Now The Deep Blue Sea is MS film and Rachel Weisz’s career best performance, she should be mentioned here as one of the year’s best.
@M*A*S*H- Yes, but will certainly be updated when the 2011 updates.
Same would happen with Liv Ullmann in Face to Face I guess?
Does Kill List not make the archives?
The editing is sharp and innovative – feels influenced by Nicolas Roeg. Its balance of raw, kitchen-sink immediacy and creepy dreamlike vibes is remarkable. Then the spiralling down the rabbit hole of unease and explosive violence in the second act leading into the full blown terror of the final act is haunting. I have it as a HR
And in general, what do you think of Ben Wheatley’s films?

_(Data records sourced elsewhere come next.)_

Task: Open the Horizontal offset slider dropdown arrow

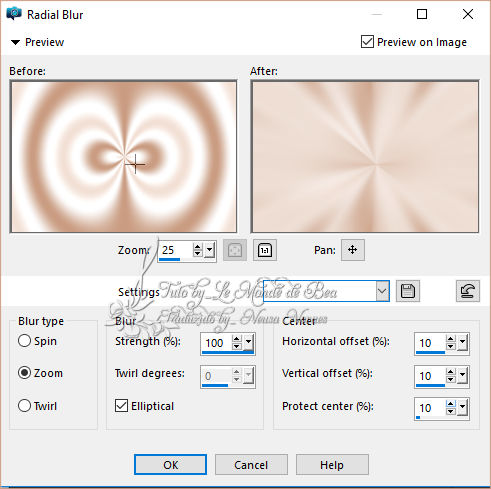Action: tap(462, 342)
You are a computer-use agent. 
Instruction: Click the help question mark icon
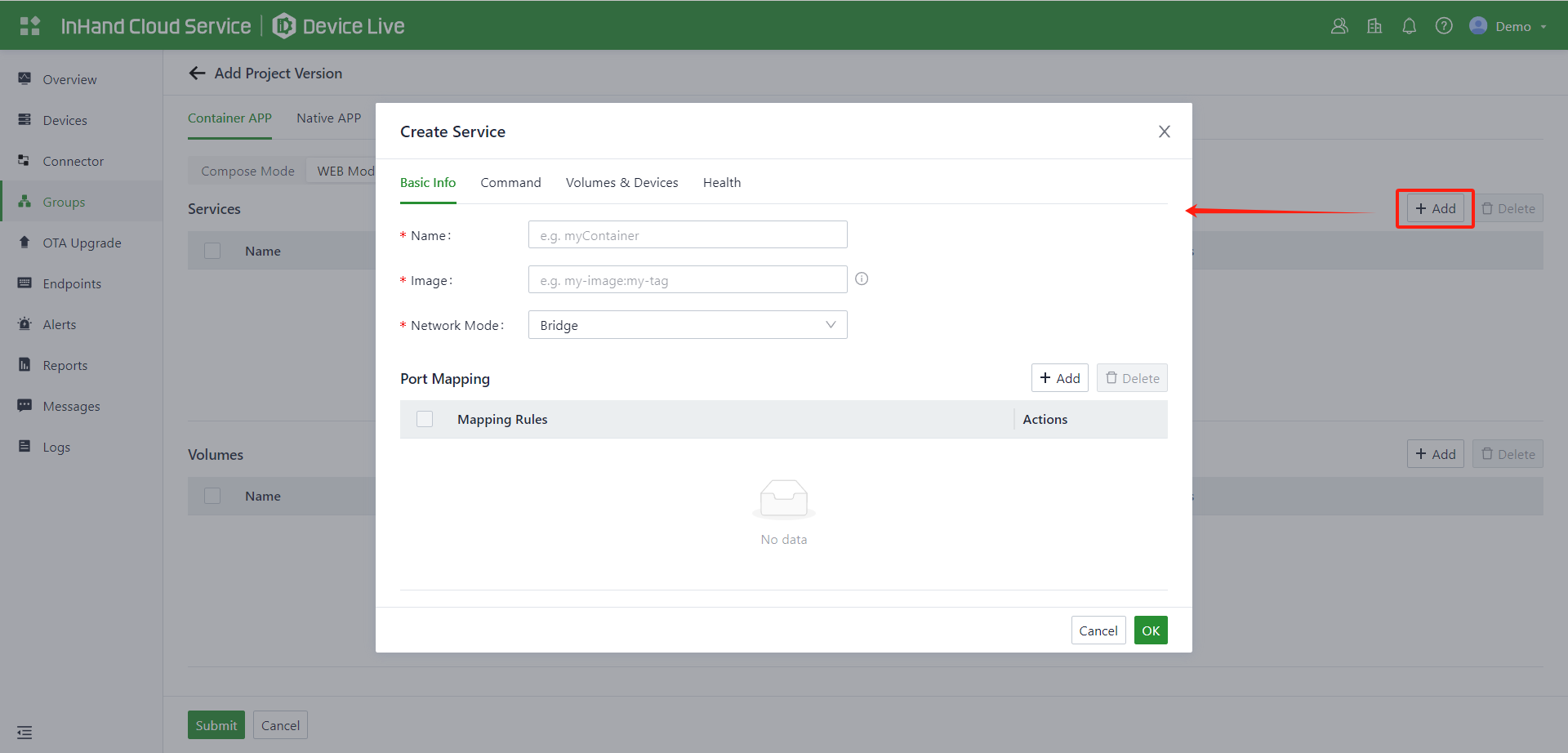tap(1444, 26)
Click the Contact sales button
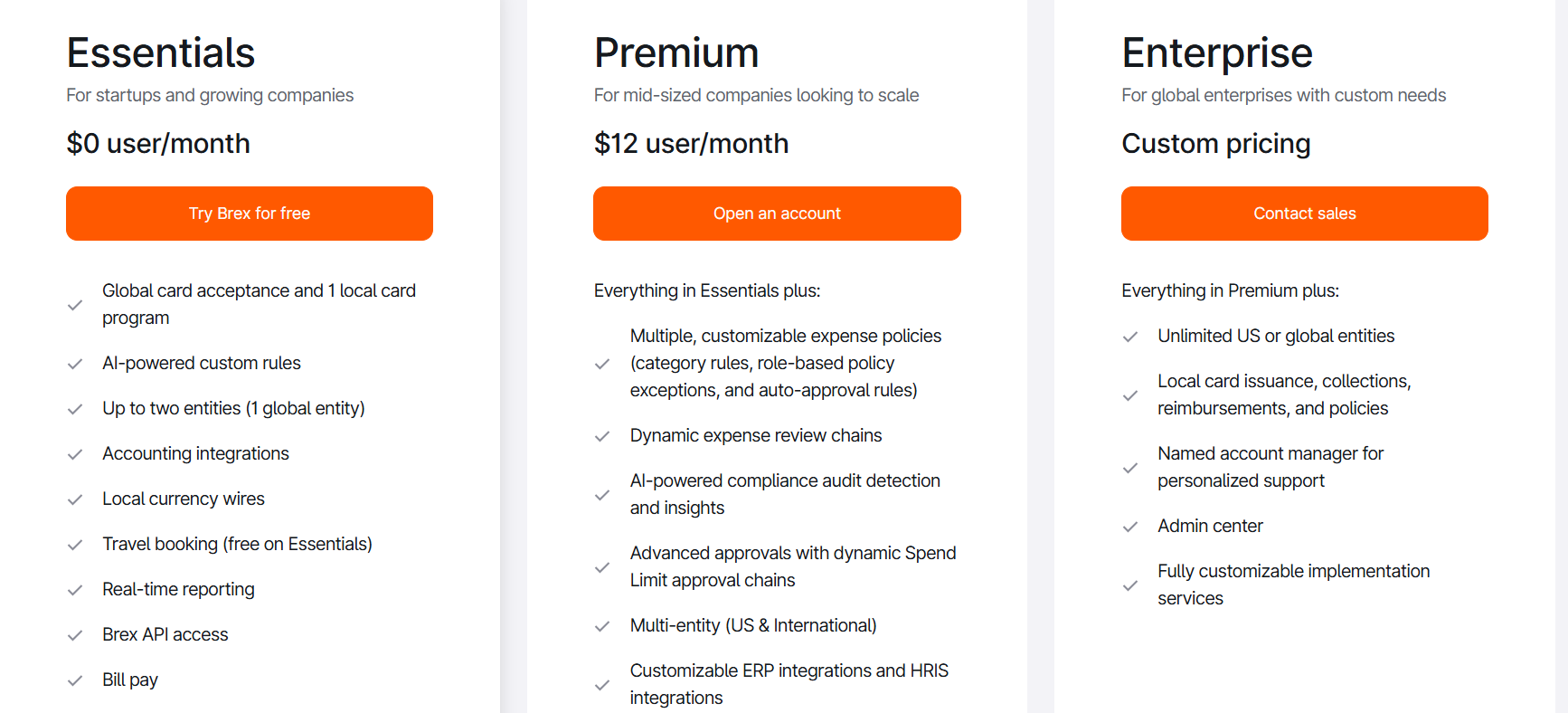Image resolution: width=1568 pixels, height=713 pixels. 1304,214
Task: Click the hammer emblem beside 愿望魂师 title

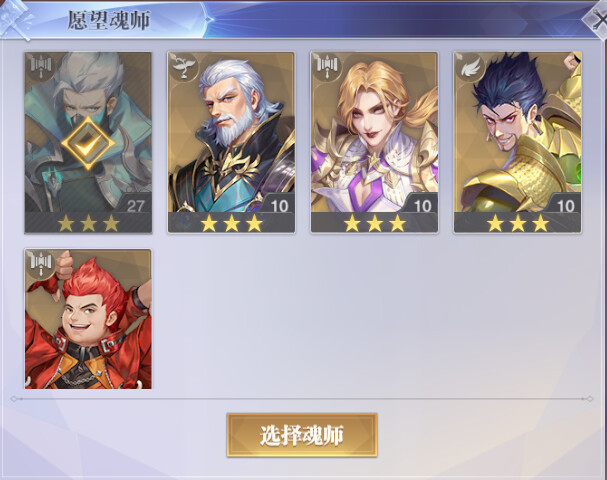Action: (x=16, y=19)
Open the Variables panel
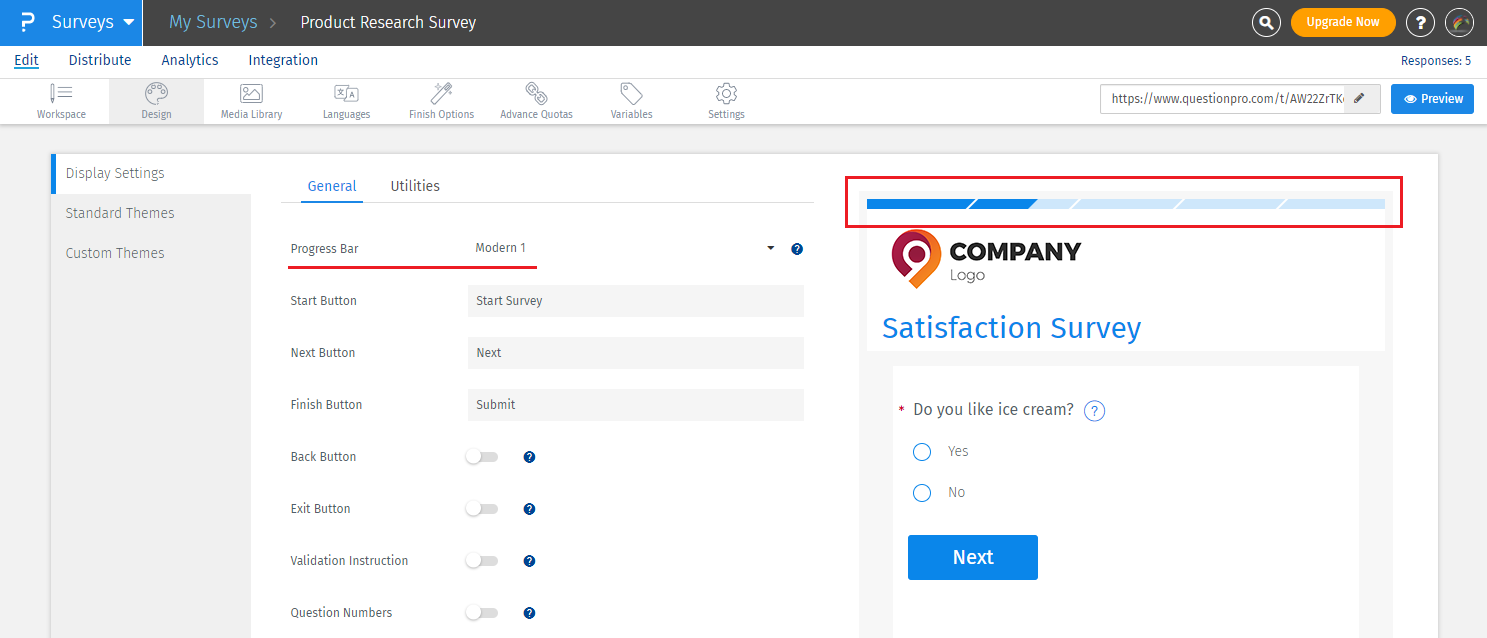1487x638 pixels. tap(631, 100)
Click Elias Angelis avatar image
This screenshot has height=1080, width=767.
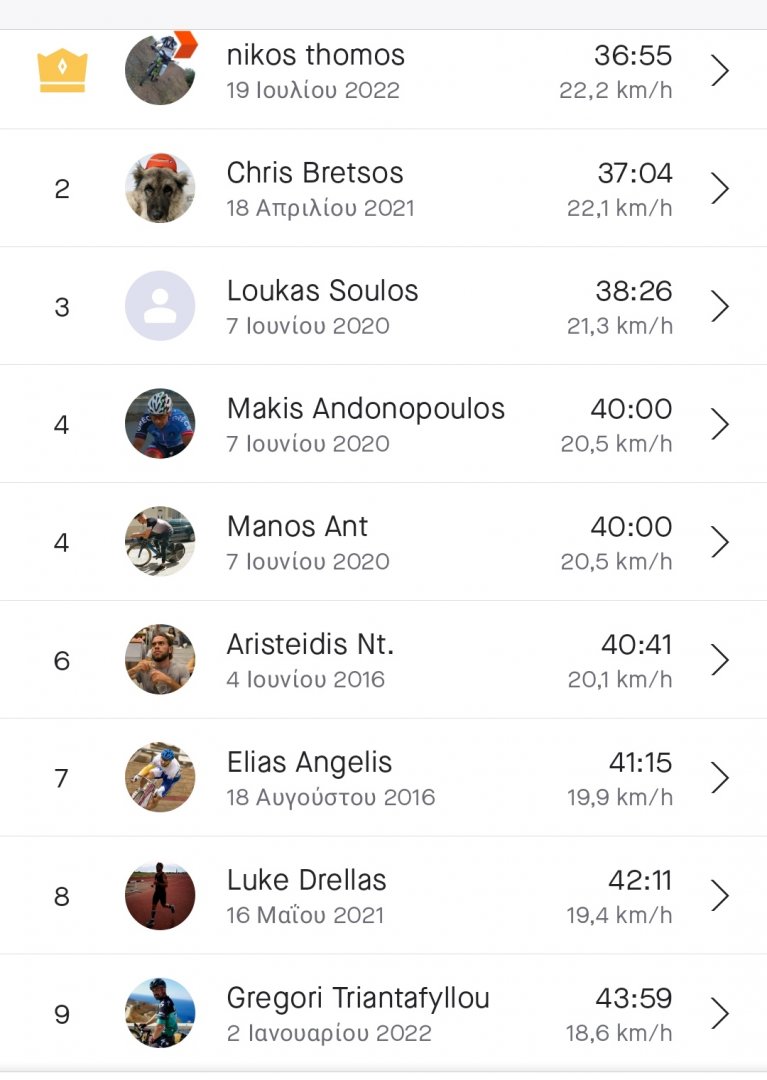click(160, 777)
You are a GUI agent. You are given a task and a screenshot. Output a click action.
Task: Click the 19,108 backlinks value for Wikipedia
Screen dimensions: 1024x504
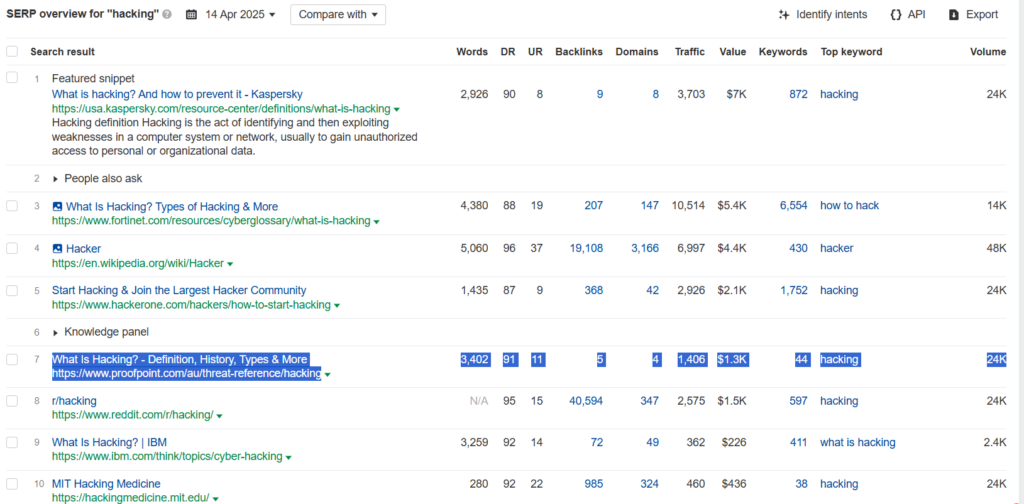click(x=586, y=248)
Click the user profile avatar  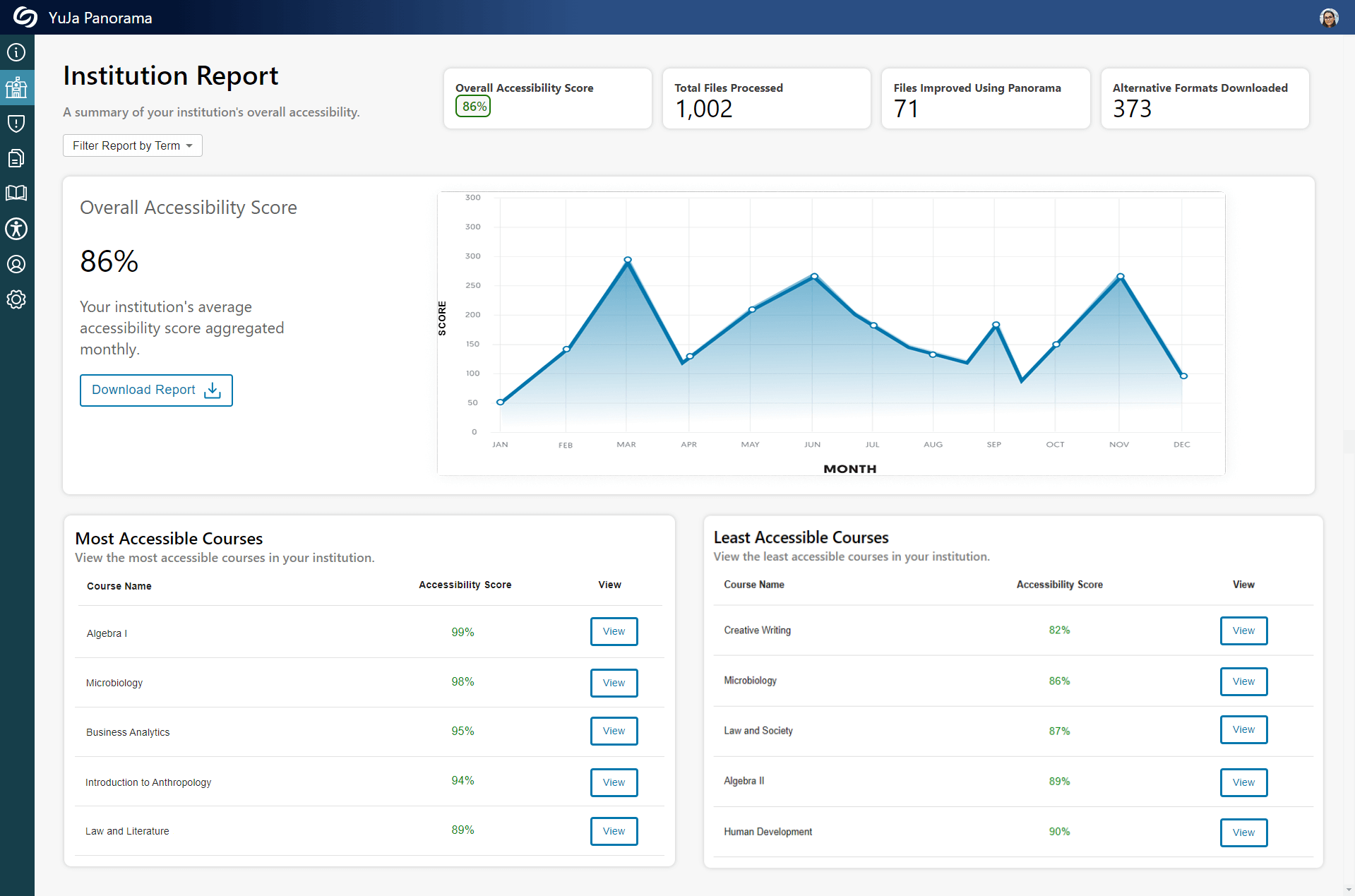(x=1329, y=18)
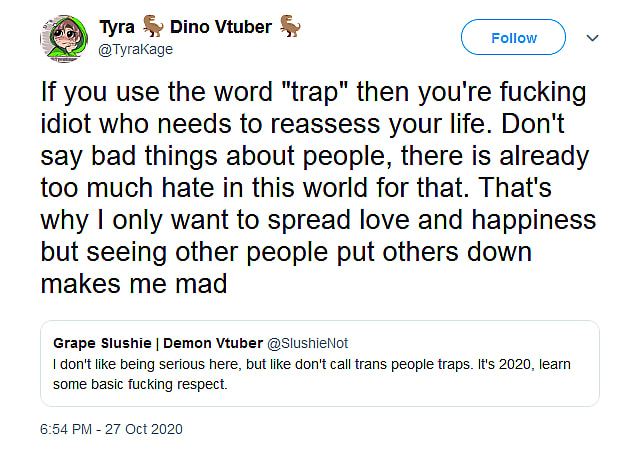This screenshot has width=640, height=451.
Task: Click the first dinosaur emoji after Tyra
Action: 154,27
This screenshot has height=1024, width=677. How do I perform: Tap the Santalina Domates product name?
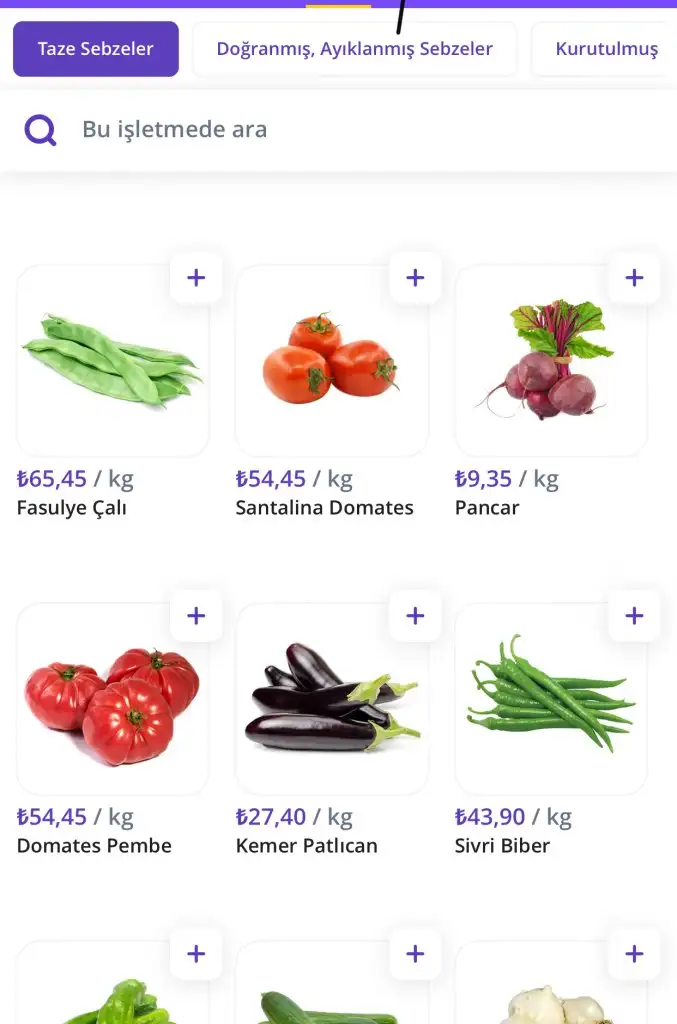(324, 508)
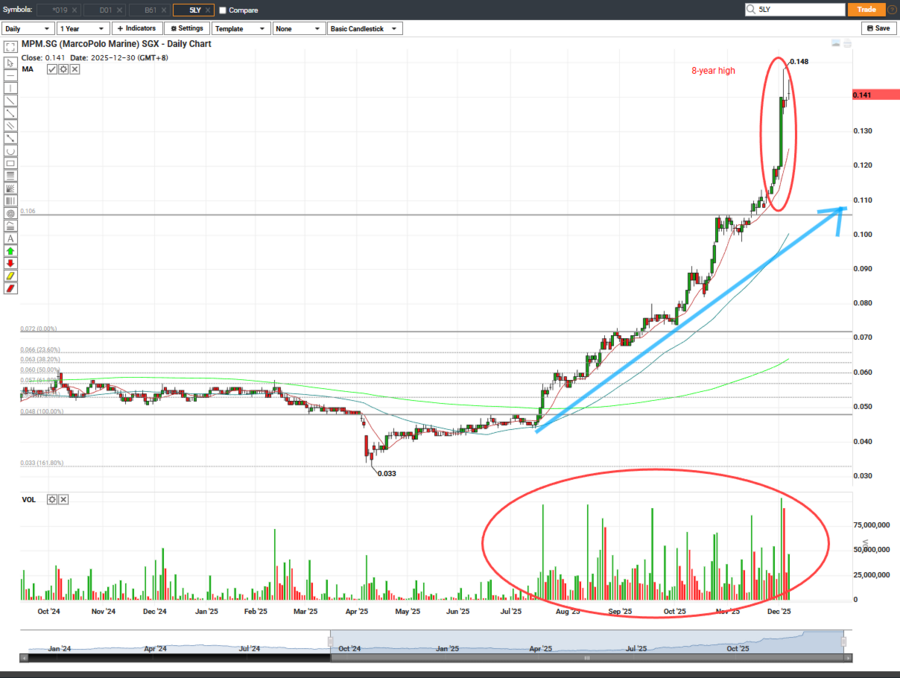Open MA indicator settings gear
Viewport: 900px width, 678px height.
[x=63, y=69]

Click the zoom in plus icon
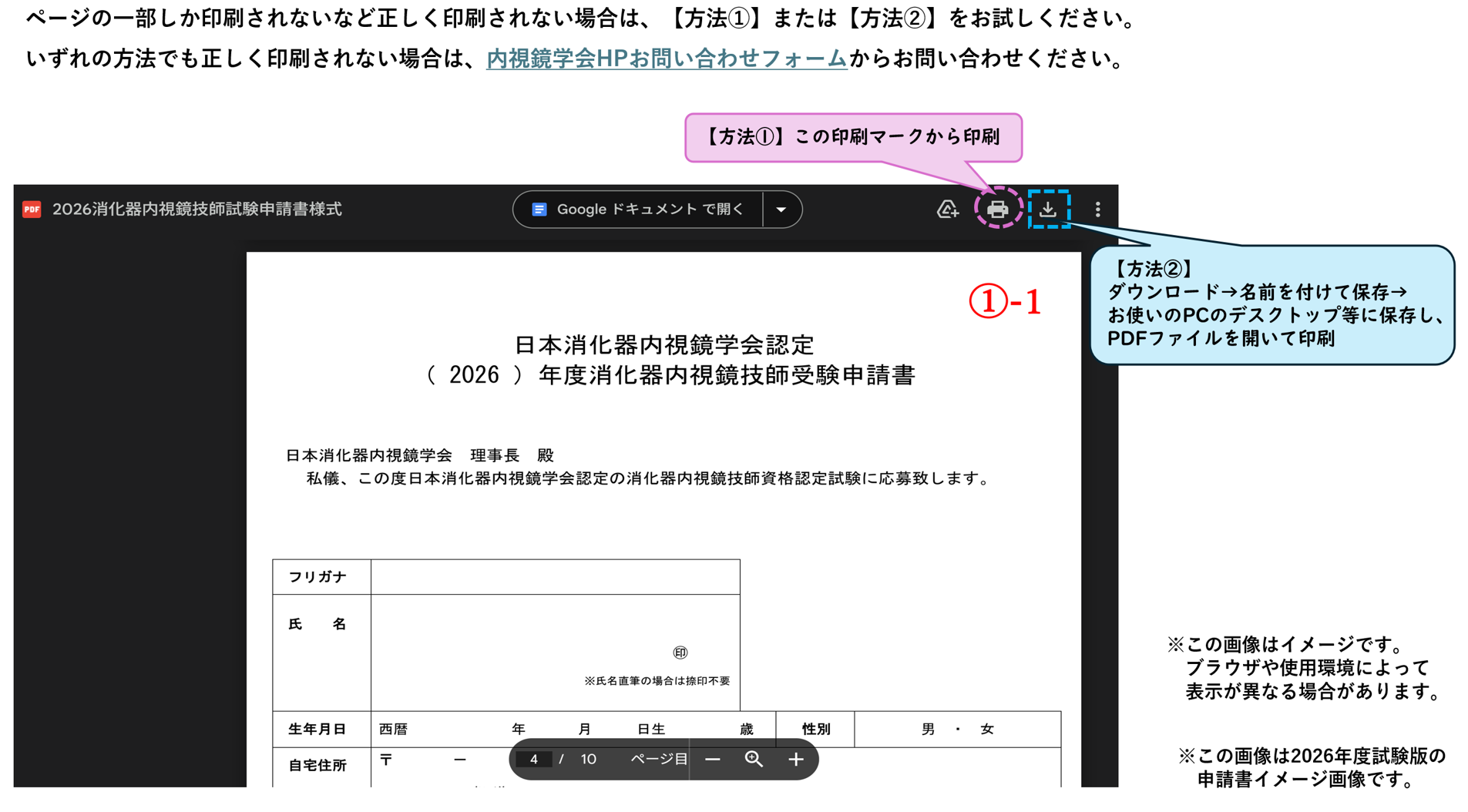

@Joel- I actually just saw “A Field in England” a few days ago and added it to the archives but I think it is my first Ben Wheatley film in the archives. I have seen Rebecca, High-Rise, and Free Fire and had them all just outside the archives. If I’ve seen Kill List, I didn’t archive it and do not have any notes on it. But I don’t think I’ve seen it. I’ll try to prioritize it- this sounds interesting. Thanks for the recommendation.
@Drake – what did you make of a Field in England? I did a mini Ben Wheatley study last year and that was the only one that really blew me away.
@Harry Yeah, I thought it was a strong film- love the one location, the sort of muddy/bloody/dirty mess of it. The long seizure enticing experimental ink blot art sequence. There are easily 15 better films from 2013 but that is no insult- it is a good film.